After an unknown interval of time, I came up to a sitting position with a feeling of having been swimming in heavy seas, a headache and blood in my mouth. The chief was on a level with me and grinning. His nose was like a sign indicating ‘left’ to all his features and his grin seemed to be directed that way, too. His knees were raised and his arms were around his knees. He sat like a happy boy at a camp fire. The Chief liked automatic machine guns and drinking beer under a very hot sun – awkward things – and he had enjoyed our scrap.
I looked at him, and he was all ablaze.
‘Go again?’ he said, like a man forty years younger. How could I have thought that he was ripe for superannuation? Behind him stood Usher, who was beyond speech, but who still had his shotgun trained on my chest. I did not fear him now, though.
The Chief held his hand over his nose. He seemed to be trying to push it back towards the right.
The revolver still lay on the floor, close to the lantern.
‘Why’d you give it up?’ the Chief said, indicating the revolver with his boot.
‘Because I knew the two of you were right,’ I said.
‘About what?’
‘About Hugh Lambert. It was something the wife said.’
She had asked me why I did not understand the man, hinting at missing knowledge.
‘I knew that if you weren’t lying about his …’
But I broke off, for the Chief was still adjusting his nose. It was somewhere about middle now but at the cost of a faster flow of blood. Usher walked forward with a silk handkerchief.
‘If you weren’t lying about that,’ I said, ‘then I knew you weren’t lying about not having killed John Lambert.’
‘I’m not sure we ever did deny it, did we, sir?’ the Chief asked Usher, who was lighting a cigarette.
‘I personally never deny anything,’ Usher said, shaking out the match.
‘But you didn’t do it,’ I said.
‘The limit,’ said the Chief, with the handkerchief still held at his nose, ‘the absolute fucking limit was when you said we’d taken two shots over it.’
The Chief was shaking his head, still with the handkerchief pressed to his nose.
‘Why were the shots fired?’ I asked.
‘Two warnings,’ said the Chief. ‘… Try and stop him as he raced into the woods.’
‘And how is he a traitor?’
The Chief flashed a look to Usher, who sighed and said, ‘It’s highly inconvenient that he was invited here tonight.

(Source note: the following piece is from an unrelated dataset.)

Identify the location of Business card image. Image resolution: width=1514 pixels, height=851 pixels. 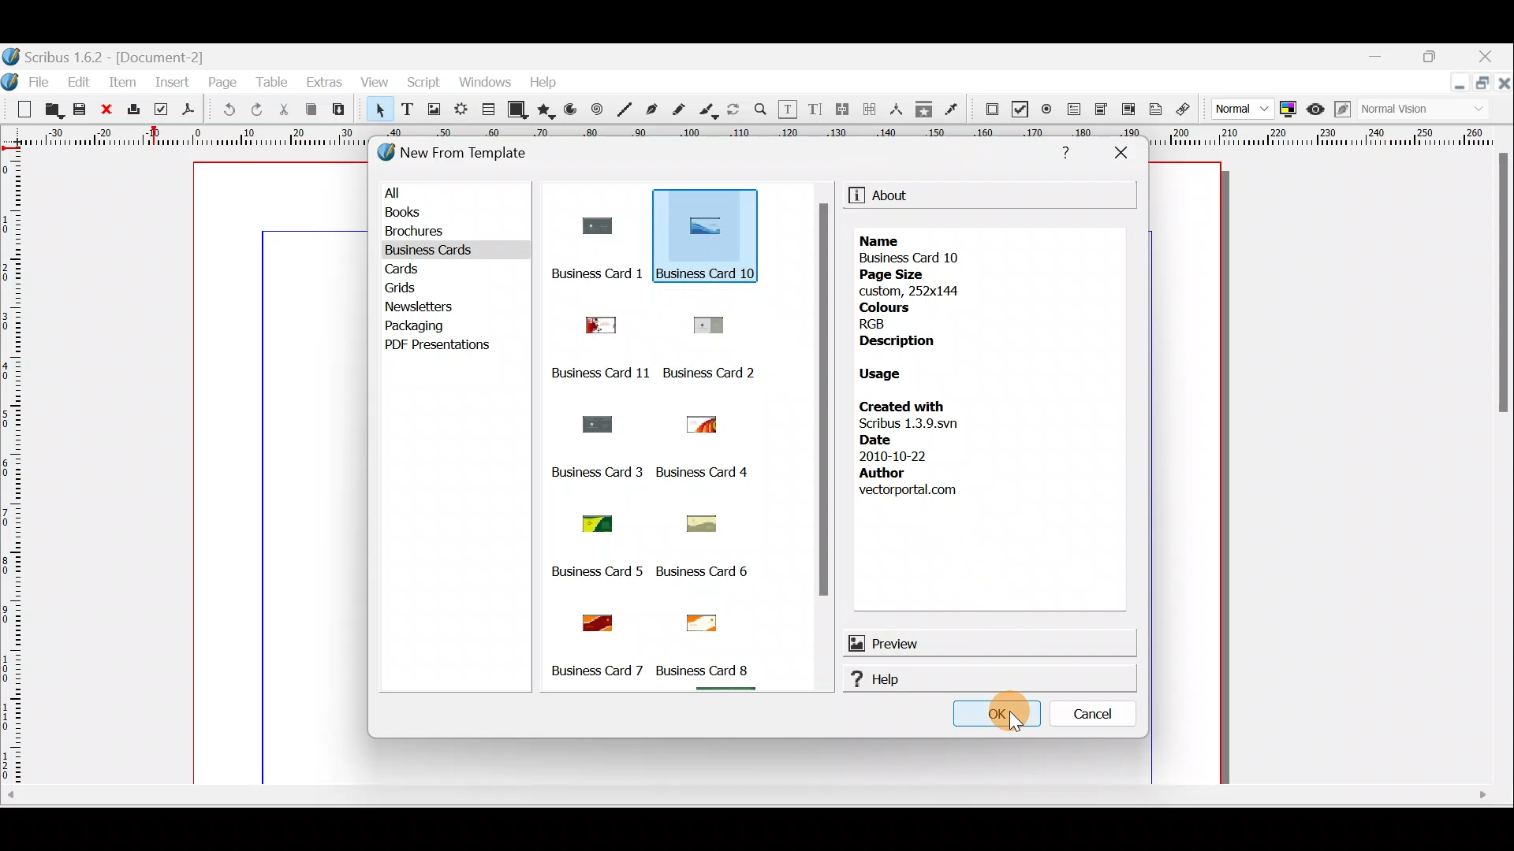
(708, 323).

I suppose he can sign the paper, but it’s up to you – he’s your man, and you know his qualities. By the way, do you think a whisky and soda might help that difficulty of yours, Chief Inspector?’
The Chief rose to his feet, gathering up the revolver; he looked at me, then down at it. He raised the revolver, grinning and levelling it at me, and then with the flourish of a conjuror he made the cylinder swing out and I saw the bullet chambers – saw clean through them, in fact.
It was not loaded.
Chapter Twenty-Six
We were in the very long yellow room. After an interval in one of the sculleries involving the ruin of many clean towels and the emptying of most of a bottle of carbolic (both supplied by a parlourmaid), the Chief and I had stanched our wounds, and were kitted out with new, pressed white shirts, which we wore without collars, so that they looked like military tunics. I somehow hoped that they belonged to the manservant rather than any of the Lamberts. Beyond the windows, dawn was breaking, and the heat rising.

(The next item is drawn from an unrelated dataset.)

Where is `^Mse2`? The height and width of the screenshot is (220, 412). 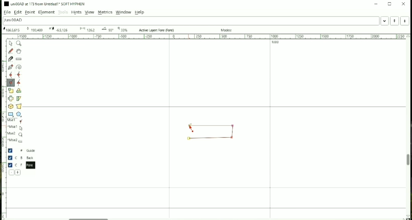
^Mse2 is located at coordinates (16, 141). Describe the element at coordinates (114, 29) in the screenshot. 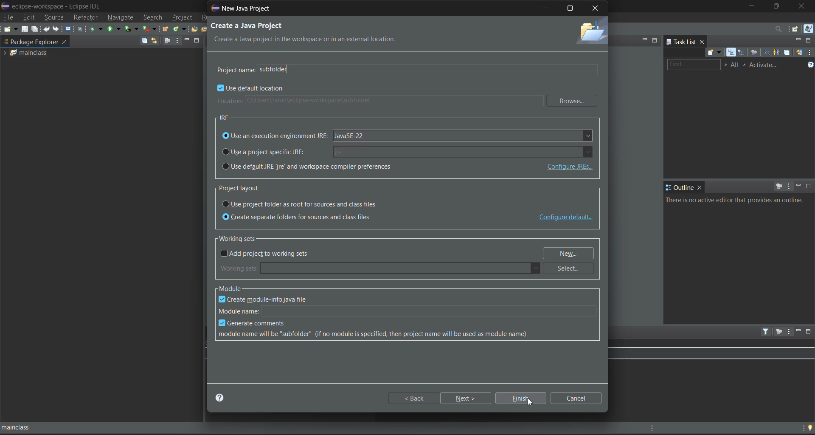

I see `run` at that location.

The Chief paced with a whisky glass in his hand, but otherwise looked like a barrister in a courtroom as he indicated Usher, his chief witness or exhibit, and the hero and leader of all men not of the Hugh Lambert kind.
His full name, not very surprisingly, was Captain Joscelin Usher – a girl’s name, in fact. And while he was known as ‘Captain’ in memory of his glorious exploits in the Royal Marines in Africa and elsewhere, he was currently employed as a detective inspector of the Special Police on commission from the Secret Service Bureau, of which accreditations he was evidently happy to carry no proofs whatever. He operated always in secrecy, but I wondered – as the Chief spoke on – whether it wouldn’t have been better for him to have carried some form of identification, instead of just looking put out whenever anyone asked who he was and what he was about. It seemed that the Chief had some connection with the intelligence division of the Army, and in turn with the Secret Service Bureau, and it had been arranged in advance that he, a trusted man, would come to Adenwold to assist Usher in his mission, which amounted to this: put the frighteners on John Lambert.
That was not quite how the Chief put it, of course, but not far off. The two of them had certainly been willing to go as far as threatening to put John Lambert’s lights out and the matter might very well have (and might still) come to a killing, for the highest interests of the state were involved.